Necessary anatomical features will vary widely by course of study. For some, understanding the connection between muscle, ligaments, and bone will be as far as their education goes. For others, they'll need a working model that allows them to practice high-risk medical procedures in a realistic environment. 

Necessary Anatomical Features of Spinal Vertebrae Models 

The necessary anatomical features of spinal vertebrae models go far beyond the basic cervical, thoracic and lumbar regions. Most medical professions will deal with the dysfunction of systems localized in one of these spots. Standard anatomical features useful in medical training include:

  • Intervertebral discs – Up to 2% of the adult population will suffer a herniated disc annually. While that figure doesn't seem like a lot, put into context, that's about 6.5 million people per year in the US alone. That makes this a widespread condition anyone in an orthopedic or neuropathic specialty will eventually treat. 
  • Psoas muscle – Extending from the spine to the femur, this muscle is the primary connection between the torso and lower limbs. Its continued function is necessary for virtually all activities, including sitting, walking, running, and dancing. This muscle is a significant focus for individuals working in specialties like chiropractic, physical therapy, and occupational therapy. A thorough understanding of the function of this muscle, as well as release techniques, is vital. 
  • Sacrum – The sacrum is at the base of the lumbar spine and is responsible for pelvic stability. The thing to remember when choosing a model for this is gender. A male sacrum is much different from a female one for obvious reasons. As women have shorter, wider sacra, they're more likely to suffer pain and injuries there. 
  • Scoliosis – Scoliosis isn't an anatomical feature. It's a spinal curvature that leads to dysfunction. In children, this condition is correctable with back braces that take advantage of the bone's malleability during youth. In adults, surgery is often advisable in severe cases. Models that display this condition and realistic ones that allow practice procedures are crucial for many specialties. 
  • Cancellous bone tissue – This spongy bone tissue is prevalent throughout the spine, particularly at the core of vertebrae bones. It's a rich source of osteoprogenitor cells needed in the formation of new bone. As such, it's the useful source material for bone grafts required in spinal fusion surgeries and other complicated procedures. Both surgeons and those who harvest these materials at bone banks need a thorough understanding of removal methods that preserve integrity. 
  • Anterior and posterior longitudinal ligaments – These important ligaments have varying thicknesses, textures, and connections to vertebral bodies requiring in-depth examination. The ability to review these ligaments' superficial, intermediate, and deep layers will depend on the spine model’s detail.

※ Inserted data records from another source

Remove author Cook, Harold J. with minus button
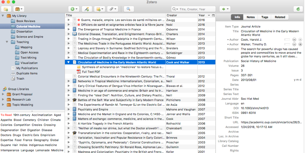 pyautogui.click(x=294, y=39)
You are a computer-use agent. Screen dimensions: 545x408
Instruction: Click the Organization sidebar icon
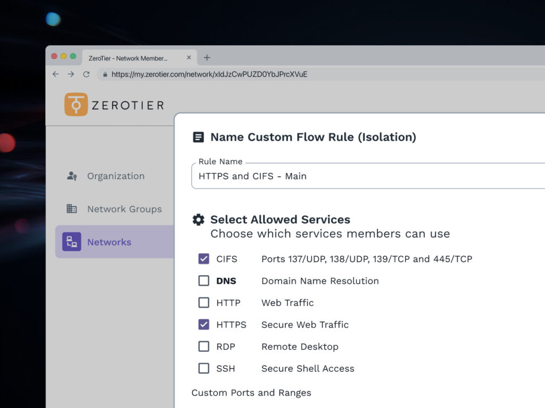pos(72,176)
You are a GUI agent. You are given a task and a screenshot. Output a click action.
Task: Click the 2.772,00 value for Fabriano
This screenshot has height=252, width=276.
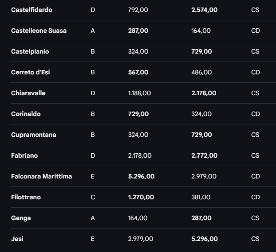[204, 155]
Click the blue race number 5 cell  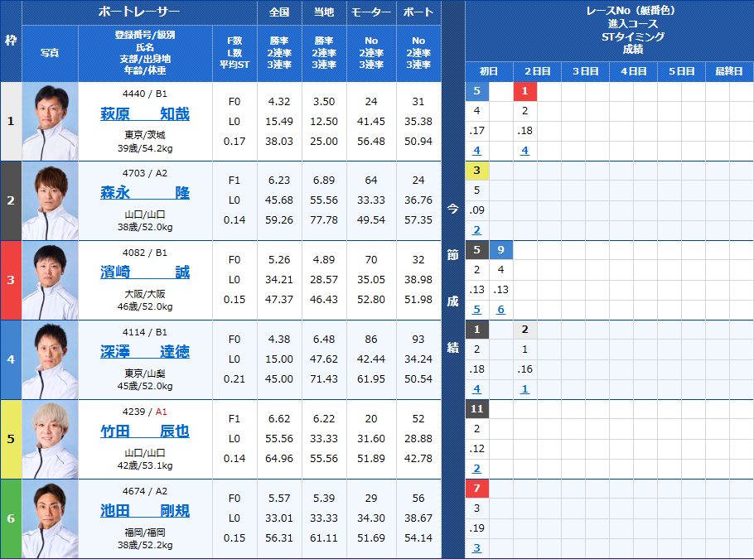coord(476,90)
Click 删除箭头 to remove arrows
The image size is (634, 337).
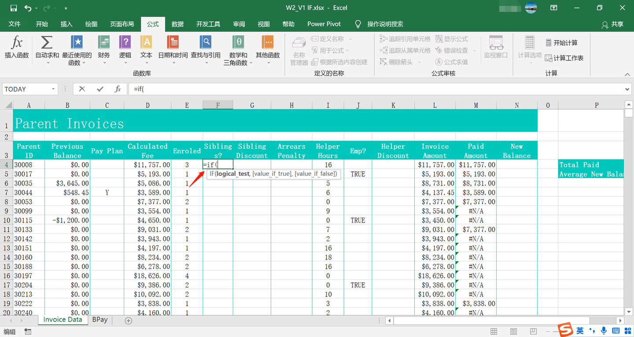coord(396,62)
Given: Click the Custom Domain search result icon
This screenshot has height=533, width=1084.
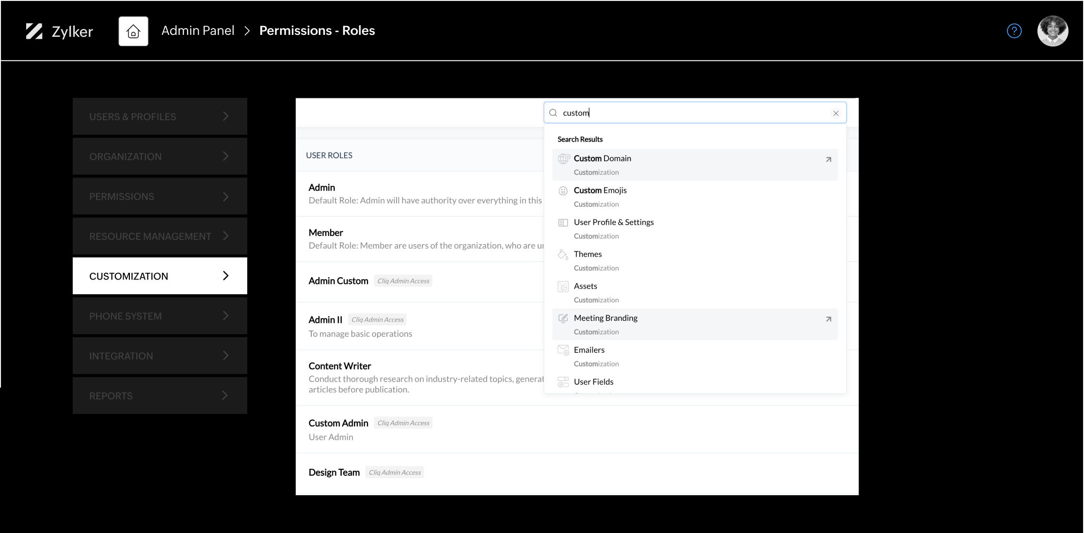Looking at the screenshot, I should [563, 158].
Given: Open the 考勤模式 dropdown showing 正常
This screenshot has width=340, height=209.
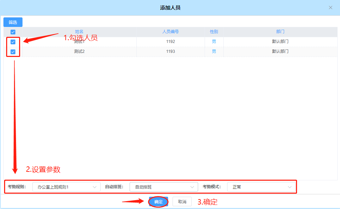Looking at the screenshot, I should 261,187.
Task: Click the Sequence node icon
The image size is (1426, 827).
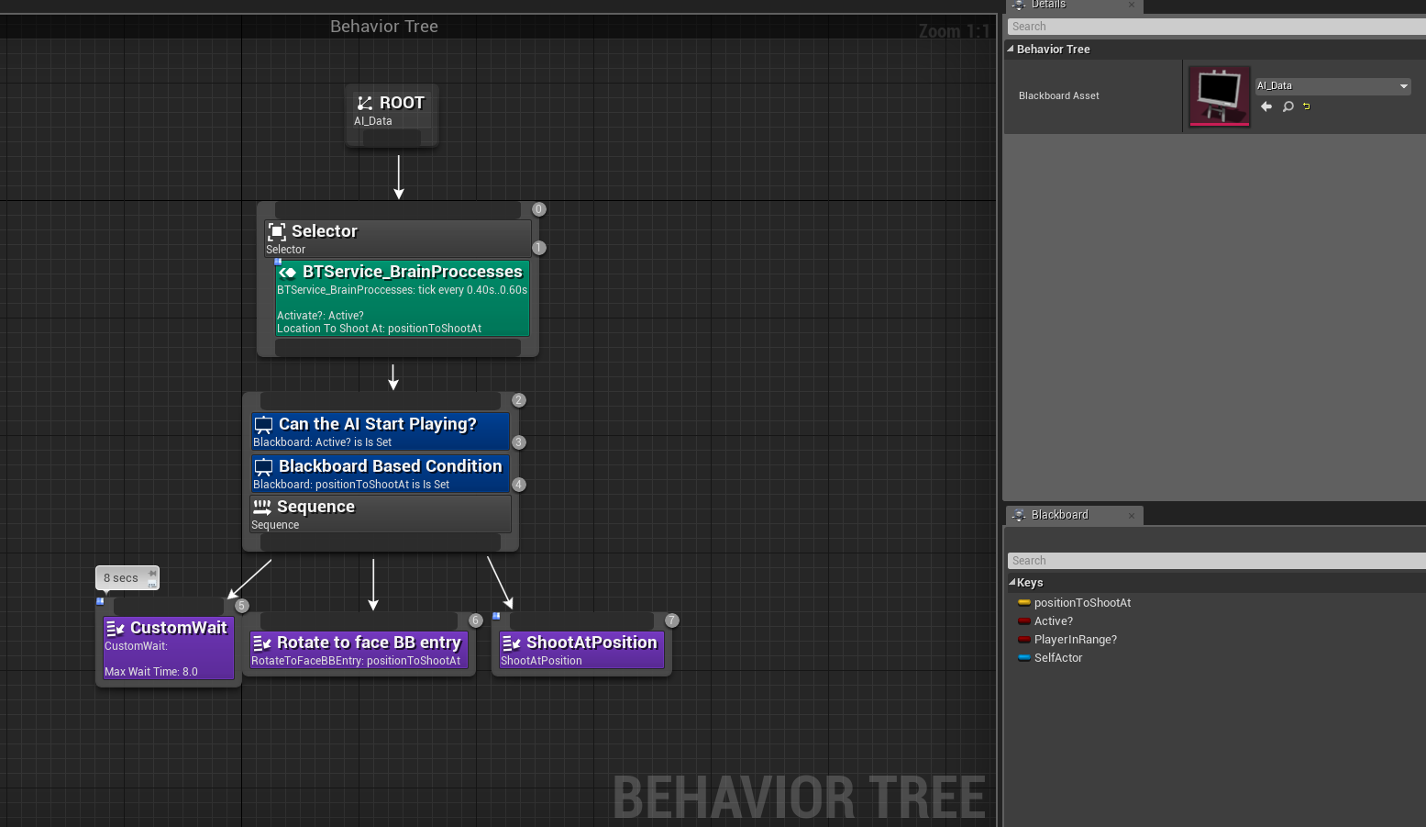Action: coord(263,507)
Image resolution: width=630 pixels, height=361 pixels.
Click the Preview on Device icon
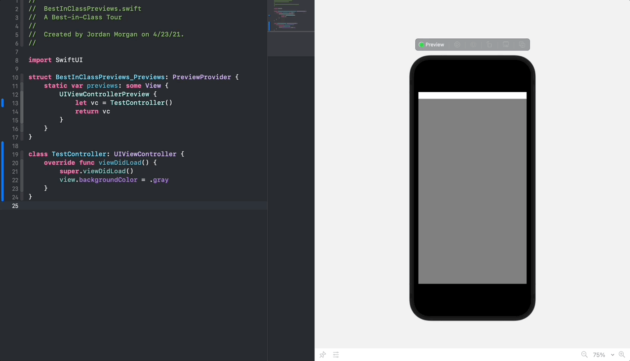[506, 45]
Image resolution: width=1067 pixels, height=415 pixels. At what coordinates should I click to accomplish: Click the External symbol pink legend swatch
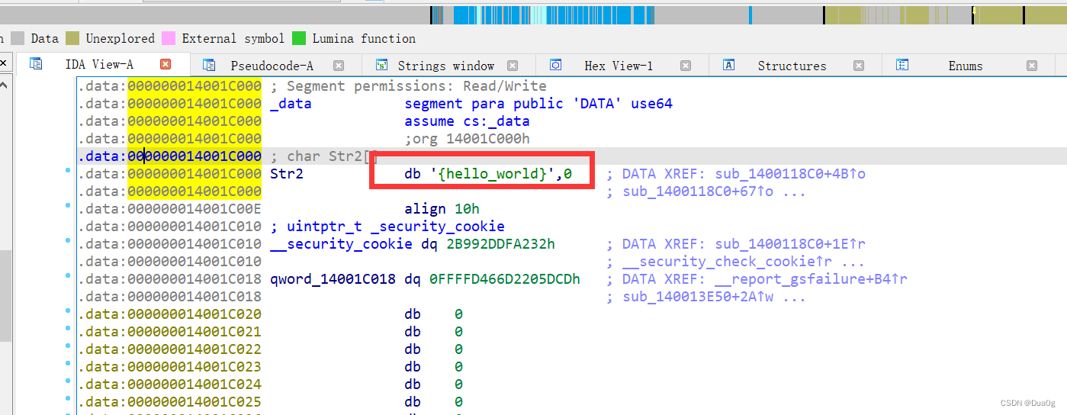click(x=169, y=38)
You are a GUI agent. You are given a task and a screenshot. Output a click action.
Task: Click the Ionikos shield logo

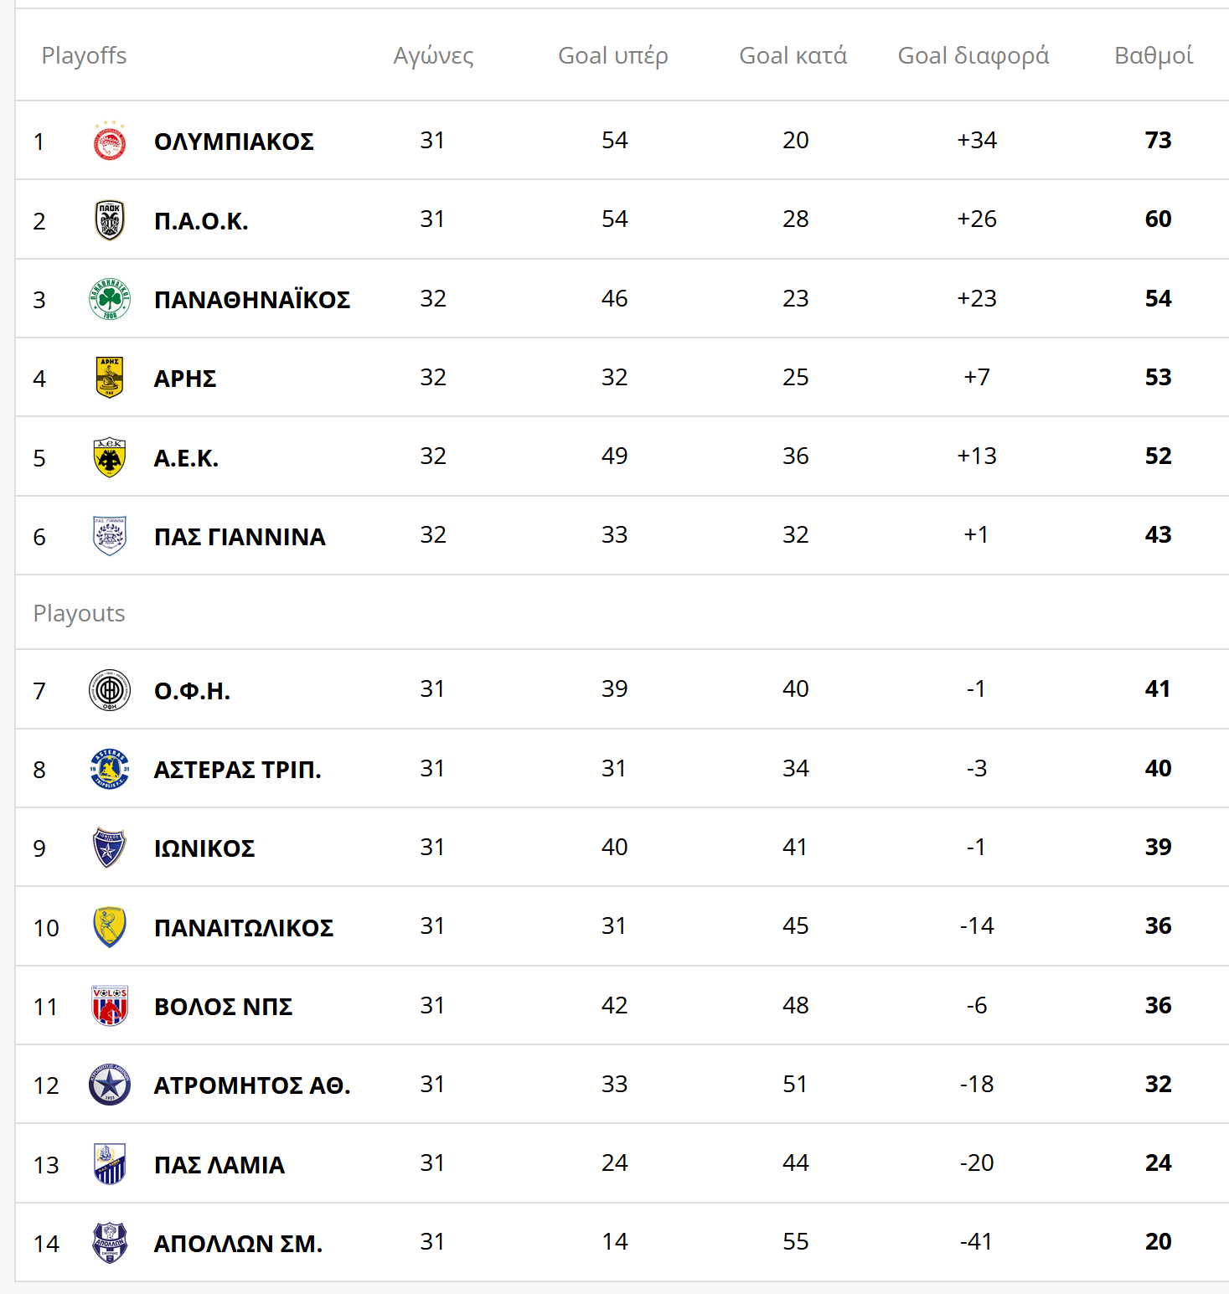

The anatomical features of the spine are virtually endless. The above incorporates a few of the more prominent areas likely to come into play during medical training. Regardless of the model's features, some material considerations are essential to ensure a well-rounded medical curriculum. 

Material Considerations in Spine Models

There are many material considerations in orthopaedic models to consider. When it comes to medical training, it's always best to opt on the side of realism, both in aesthetic and texture. Solid foam materials are typically the most economical when it comes to teaching general anatomy. However, there are a few additional features to consider for more in-depth lessons, specifically when dealing with the spine. 

One of the most prevalent is whether radiopaque properties will be necessary. Teaching students how to diagnose fractures in the spine and sacrum—which are incredibly complex—is one area where this is useful. Another lies in scoliosis diagnosis, which is usually verified via MRIs, CT scans, or radiographs.

The model's flexibility and visibility are also considerations. Reinforced flex rods allow instructors to bend and rotate the model to demonstrate different movements and functions. Windows within it may offer a view of the inner materials in evaluating bones, soft tissues, disc nuclei, and compressed nerves. 

In many cases, the spinal vertebrae model will have to be sourced for a specific purpose, whether diagnosing a condition, practicing a surgical technique, or in medical imaging training. Instructors should review the lesson plan thoroughly to find the model that encompasses all their various requirements. When in doubt, it's best to err on the side of caution by choosing the most detailed model.